With nothing left out, repeat every entry exactly.

===== RECORDS FOR THE TASK =====

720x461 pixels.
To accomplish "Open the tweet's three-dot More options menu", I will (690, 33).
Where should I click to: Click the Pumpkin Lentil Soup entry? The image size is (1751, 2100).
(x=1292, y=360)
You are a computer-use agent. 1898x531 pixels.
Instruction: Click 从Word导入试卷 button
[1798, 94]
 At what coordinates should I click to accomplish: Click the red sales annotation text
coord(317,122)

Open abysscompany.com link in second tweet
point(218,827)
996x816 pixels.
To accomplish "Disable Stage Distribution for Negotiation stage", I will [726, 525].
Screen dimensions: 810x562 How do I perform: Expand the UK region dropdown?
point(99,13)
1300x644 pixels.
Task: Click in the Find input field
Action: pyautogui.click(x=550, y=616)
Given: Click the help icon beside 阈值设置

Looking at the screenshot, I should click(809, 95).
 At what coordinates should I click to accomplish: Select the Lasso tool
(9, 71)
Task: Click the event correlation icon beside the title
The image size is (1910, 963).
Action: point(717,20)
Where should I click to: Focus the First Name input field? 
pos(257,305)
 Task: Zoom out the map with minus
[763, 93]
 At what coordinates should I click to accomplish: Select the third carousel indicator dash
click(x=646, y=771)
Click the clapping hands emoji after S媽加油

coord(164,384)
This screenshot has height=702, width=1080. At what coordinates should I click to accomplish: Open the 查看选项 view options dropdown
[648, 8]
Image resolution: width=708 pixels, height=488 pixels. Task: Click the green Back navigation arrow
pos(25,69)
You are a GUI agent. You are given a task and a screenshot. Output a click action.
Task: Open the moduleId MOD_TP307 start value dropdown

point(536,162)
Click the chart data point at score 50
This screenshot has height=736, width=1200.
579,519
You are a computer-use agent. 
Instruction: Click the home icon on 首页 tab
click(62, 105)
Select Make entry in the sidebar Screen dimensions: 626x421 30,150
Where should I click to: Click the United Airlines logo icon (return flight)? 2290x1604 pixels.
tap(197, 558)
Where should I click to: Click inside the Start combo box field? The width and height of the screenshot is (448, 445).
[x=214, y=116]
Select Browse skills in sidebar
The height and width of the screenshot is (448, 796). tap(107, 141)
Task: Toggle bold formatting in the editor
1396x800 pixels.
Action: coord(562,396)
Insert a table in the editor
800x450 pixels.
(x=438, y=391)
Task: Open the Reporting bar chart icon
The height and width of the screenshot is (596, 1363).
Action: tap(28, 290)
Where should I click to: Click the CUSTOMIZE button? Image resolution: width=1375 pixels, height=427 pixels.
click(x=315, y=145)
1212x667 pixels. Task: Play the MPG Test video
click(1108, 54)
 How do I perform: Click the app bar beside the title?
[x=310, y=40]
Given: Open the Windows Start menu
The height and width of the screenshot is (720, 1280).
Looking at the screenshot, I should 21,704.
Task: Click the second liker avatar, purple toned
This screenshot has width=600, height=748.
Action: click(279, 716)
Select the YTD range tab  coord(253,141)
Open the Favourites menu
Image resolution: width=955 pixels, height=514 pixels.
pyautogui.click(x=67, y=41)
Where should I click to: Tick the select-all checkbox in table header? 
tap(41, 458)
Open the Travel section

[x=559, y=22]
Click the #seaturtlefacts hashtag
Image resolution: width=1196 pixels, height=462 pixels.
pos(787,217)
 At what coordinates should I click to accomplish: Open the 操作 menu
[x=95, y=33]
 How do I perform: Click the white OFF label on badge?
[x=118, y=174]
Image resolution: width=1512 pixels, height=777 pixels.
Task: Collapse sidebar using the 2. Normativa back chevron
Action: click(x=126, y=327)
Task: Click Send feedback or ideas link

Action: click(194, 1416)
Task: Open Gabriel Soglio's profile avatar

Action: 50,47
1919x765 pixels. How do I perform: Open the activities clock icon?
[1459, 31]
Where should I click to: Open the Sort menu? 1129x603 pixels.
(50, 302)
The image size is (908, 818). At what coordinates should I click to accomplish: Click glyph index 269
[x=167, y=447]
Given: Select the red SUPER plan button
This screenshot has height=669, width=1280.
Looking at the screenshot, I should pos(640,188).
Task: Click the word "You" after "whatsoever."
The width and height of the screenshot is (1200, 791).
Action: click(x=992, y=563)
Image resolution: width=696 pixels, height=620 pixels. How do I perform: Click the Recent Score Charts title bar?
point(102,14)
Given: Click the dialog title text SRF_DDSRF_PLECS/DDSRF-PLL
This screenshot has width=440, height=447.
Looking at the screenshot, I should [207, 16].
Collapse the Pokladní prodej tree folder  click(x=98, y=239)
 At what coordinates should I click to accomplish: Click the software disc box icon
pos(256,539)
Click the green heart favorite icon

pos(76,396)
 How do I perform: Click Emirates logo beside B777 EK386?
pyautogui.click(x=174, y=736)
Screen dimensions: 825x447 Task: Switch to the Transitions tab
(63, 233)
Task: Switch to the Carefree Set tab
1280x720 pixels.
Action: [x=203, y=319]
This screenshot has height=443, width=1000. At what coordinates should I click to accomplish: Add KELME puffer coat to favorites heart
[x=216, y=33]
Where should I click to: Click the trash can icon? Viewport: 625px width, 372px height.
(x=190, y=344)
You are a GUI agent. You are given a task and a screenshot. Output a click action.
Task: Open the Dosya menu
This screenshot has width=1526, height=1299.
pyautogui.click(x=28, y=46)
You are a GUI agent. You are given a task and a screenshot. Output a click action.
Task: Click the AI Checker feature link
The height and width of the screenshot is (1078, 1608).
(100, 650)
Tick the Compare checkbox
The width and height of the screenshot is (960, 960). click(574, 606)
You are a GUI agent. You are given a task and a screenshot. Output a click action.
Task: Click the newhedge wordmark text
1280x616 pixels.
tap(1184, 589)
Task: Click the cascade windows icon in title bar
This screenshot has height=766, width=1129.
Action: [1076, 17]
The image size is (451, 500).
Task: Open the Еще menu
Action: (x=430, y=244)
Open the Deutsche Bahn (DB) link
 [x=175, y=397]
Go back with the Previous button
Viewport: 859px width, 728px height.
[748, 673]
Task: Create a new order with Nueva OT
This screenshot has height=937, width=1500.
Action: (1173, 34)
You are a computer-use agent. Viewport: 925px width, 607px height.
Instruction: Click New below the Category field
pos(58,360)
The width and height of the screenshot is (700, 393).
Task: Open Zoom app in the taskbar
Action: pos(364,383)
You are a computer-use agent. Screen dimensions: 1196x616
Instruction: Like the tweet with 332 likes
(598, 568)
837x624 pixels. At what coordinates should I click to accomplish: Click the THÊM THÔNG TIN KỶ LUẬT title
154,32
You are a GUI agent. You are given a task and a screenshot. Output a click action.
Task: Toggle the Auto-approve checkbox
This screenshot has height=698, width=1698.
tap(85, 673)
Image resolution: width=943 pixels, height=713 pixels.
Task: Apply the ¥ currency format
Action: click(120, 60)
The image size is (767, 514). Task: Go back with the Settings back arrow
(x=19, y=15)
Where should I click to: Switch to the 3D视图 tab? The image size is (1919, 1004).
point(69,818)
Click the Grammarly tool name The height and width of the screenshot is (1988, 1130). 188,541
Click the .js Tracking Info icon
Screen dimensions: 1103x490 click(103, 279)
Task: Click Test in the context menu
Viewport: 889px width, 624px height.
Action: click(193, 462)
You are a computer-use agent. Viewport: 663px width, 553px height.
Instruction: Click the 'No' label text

=====

#### WRITTEN SOLUTION
720x461 pixels.
To accomplish "Open the tweet's three-dot More options menu", I will (690, 33).
Where should I click to: Click the Pumpkin Lentil Soup entry? The image size is (1751, 2100).
(x=1292, y=360)
You are a computer-use agent. 1898x531 pixels.
Instruction: Click 从Word导入试卷 button
[1798, 94]
 At what coordinates should I click to accomplish: Click the red sales annotation text
coord(317,122)

Open abysscompany.com link in second tweet
point(218,827)
996x816 pixels.
To accomplish "Disable Stage Distribution for Negotiation stage", I will [726, 525].
Screen dimensions: 810x562 How do I perform: Expand the UK region dropdown?
point(99,13)
1300x644 pixels.
Task: Click in the Find input field
Action: pyautogui.click(x=550, y=616)
Given: Click the help icon beside 阈值设置

Looking at the screenshot, I should click(809, 95).
 At what coordinates should I click to accomplish: Select the Lasso tool
(9, 71)
Task: Click the event correlation icon beside the title
The image size is (1910, 963).
Action: point(717,20)
Where should I click to: Focus the First Name input field? 
pos(257,305)
 Task: Zoom out the map with minus
[763, 93]
 At what coordinates should I click to accomplish: Select the third carousel indicator dash
click(x=646, y=771)
Click the clapping hands emoji after S媽加油

coord(164,384)
This screenshot has height=702, width=1080. At what coordinates should I click to accomplish: Open the 查看选项 view options dropdown
[648, 8]
Image resolution: width=708 pixels, height=488 pixels. Task: Click the green Back navigation arrow
pos(25,69)
You are a GUI agent. You are given a task and a screenshot. Output a click action.
Task: Open the moduleId MOD_TP307 start value dropdown

point(536,162)
Click the chart data point at score 50
This screenshot has height=736, width=1200.
579,519
You are a computer-use agent. 
Instruction: Click the home icon on 首页 tab
click(62, 105)
Select Make entry in the sidebar Screen dimensions: 626x421 30,150
Where should I click to: Click the United Airlines logo icon (return flight)? 2290x1604 pixels.
tap(197, 558)
Where should I click to: Click inside the Start combo box field? The width and height of the screenshot is (448, 445).
[x=214, y=116]
Select Browse skills in sidebar
The height and width of the screenshot is (448, 796). tap(107, 141)
Task: Toggle bold formatting in the editor
1396x800 pixels.
Action: coord(562,396)
Insert a table in the editor
800x450 pixels.
(x=438, y=391)
Task: Open the Reporting bar chart icon
The height and width of the screenshot is (596, 1363).
Action: tap(28, 290)
Where should I click to: Click the CUSTOMIZE button? Image resolution: width=1375 pixels, height=427 pixels.
click(x=315, y=145)
1212x667 pixels. Task: Play the MPG Test video
click(1108, 54)
 How do I perform: Click the app bar beside the title?
[x=310, y=40]
Given: Open the Windows Start menu
The height and width of the screenshot is (720, 1280).
Looking at the screenshot, I should 21,704.
Task: Click the second liker avatar, purple toned
This screenshot has width=600, height=748.
Action: click(279, 716)
Select the YTD range tab  coord(253,141)
Open the Favourites menu
Image resolution: width=955 pixels, height=514 pixels.
pyautogui.click(x=67, y=41)
Where should I click to: Tick the select-all checkbox in table header? 
tap(41, 458)
Open the Travel section

[x=559, y=22]
Click the #seaturtlefacts hashtag
Image resolution: width=1196 pixels, height=462 pixels.
pos(787,217)
 At what coordinates should I click to accomplish: Open the 操作 menu
[x=95, y=33]
 How do I perform: Click the white OFF label on badge?
[x=118, y=174]
Image resolution: width=1512 pixels, height=777 pixels.
Task: Collapse sidebar using the 2. Normativa back chevron
Action: click(x=126, y=327)
Task: Click Send feedback or ideas link

Action: click(194, 1416)
Task: Open Gabriel Soglio's profile avatar

Action: 50,47
1919x765 pixels. How do I perform: Open the activities clock icon?
[1459, 31]
Where should I click to: Open the Sort menu? 1129x603 pixels.
(50, 302)
The image size is (908, 818). At what coordinates should I click to accomplish: Click glyph index 269
[x=167, y=447]
Given: Select the red SUPER plan button
This screenshot has height=669, width=1280.
Looking at the screenshot, I should pos(640,188).
Task: Click the word "You" after "whatsoever."
The width and height of the screenshot is (1200, 791).
Action: click(x=992, y=563)
Image resolution: width=696 pixels, height=620 pixels. How do I perform: Click the Recent Score Charts title bar?
point(102,14)
Given: Click the dialog title text SRF_DDSRF_PLECS/DDSRF-PLL
This screenshot has width=440, height=447.
Looking at the screenshot, I should [207, 16].
Collapse the Pokladní prodej tree folder  click(x=98, y=239)
 At what coordinates should I click to accomplish: Click the software disc box icon
pos(256,539)
Click the green heart favorite icon

pos(76,396)
 How do I perform: Click Emirates logo beside B777 EK386?
pyautogui.click(x=174, y=736)
Screen dimensions: 825x447 Task: Switch to the Transitions tab
(63, 233)
Task: Switch to the Carefree Set tab
1280x720 pixels.
Action: [x=203, y=319]
This screenshot has height=443, width=1000. At what coordinates should I click to accomplish: Add KELME puffer coat to favorites heart
[x=216, y=33]
Where should I click to: Click the trash can icon? Viewport: 625px width, 372px height.
(x=190, y=344)
You are a GUI agent. You are given a task and a screenshot. Output a click action.
Task: Open the Dosya menu
This screenshot has width=1526, height=1299.
pyautogui.click(x=28, y=46)
You are a GUI agent. You are given a task and a screenshot. Output a click action.
Task: Click the AI Checker feature link
The height and width of the screenshot is (1078, 1608).
(100, 650)
Tick the Compare checkbox
The width and height of the screenshot is (960, 960). click(574, 606)
You are a GUI agent. You are given a task and a screenshot. Output a click action.
Task: Click the newhedge wordmark text
1280x616 pixels.
tap(1184, 589)
Task: Click the cascade windows icon in title bar
This screenshot has height=766, width=1129.
Action: [1076, 17]
The image size is (451, 500).
Task: Open the Еще menu
Action: (x=430, y=244)
Open the Deutsche Bahn (DB) link
 [x=175, y=397]
Go back with the Previous button
Viewport: 859px width, 728px height.
[748, 673]
Task: Create a new order with Nueva OT
This screenshot has height=937, width=1500.
Action: (1173, 34)
You are a computer-use agent. Viewport: 925px width, 607px height.
Instruction: Click New below the Category field
pos(58,360)
The width and height of the screenshot is (700, 393).
Task: Open Zoom app in the taskbar
Action: pos(364,383)
You are a computer-use agent. Screen dimensions: 1196x616
Instruction: Like the tweet with 332 likes
(598, 568)
837x624 pixels. At what coordinates should I click to accomplish: Click the THÊM THÔNG TIN KỶ LUẬT title
154,32
You are a GUI agent. You are given a task and a screenshot. Output a click action.
Task: Toggle the Auto-approve checkbox
This screenshot has height=698, width=1698.
tap(85, 673)
Image resolution: width=943 pixels, height=713 pixels.
Task: Apply the ¥ currency format
Action: click(120, 60)
The image size is (767, 514). Task: Go back with the Settings back arrow
(x=19, y=15)
Where should I click to: Switch to the 3D视图 tab? The image size is (1919, 1004).
point(69,818)
Click the Grammarly tool name The height and width of the screenshot is (1988, 1130). 188,541
Click the .js Tracking Info icon
Screen dimensions: 1103x490 click(103, 279)
Task: Click Test in the context menu
Viewport: 889px width, 624px height.
Action: click(193, 462)
You are a computer-use agent. Viewport: 663px width, 553px height.
Instruction: Click the 'No' label text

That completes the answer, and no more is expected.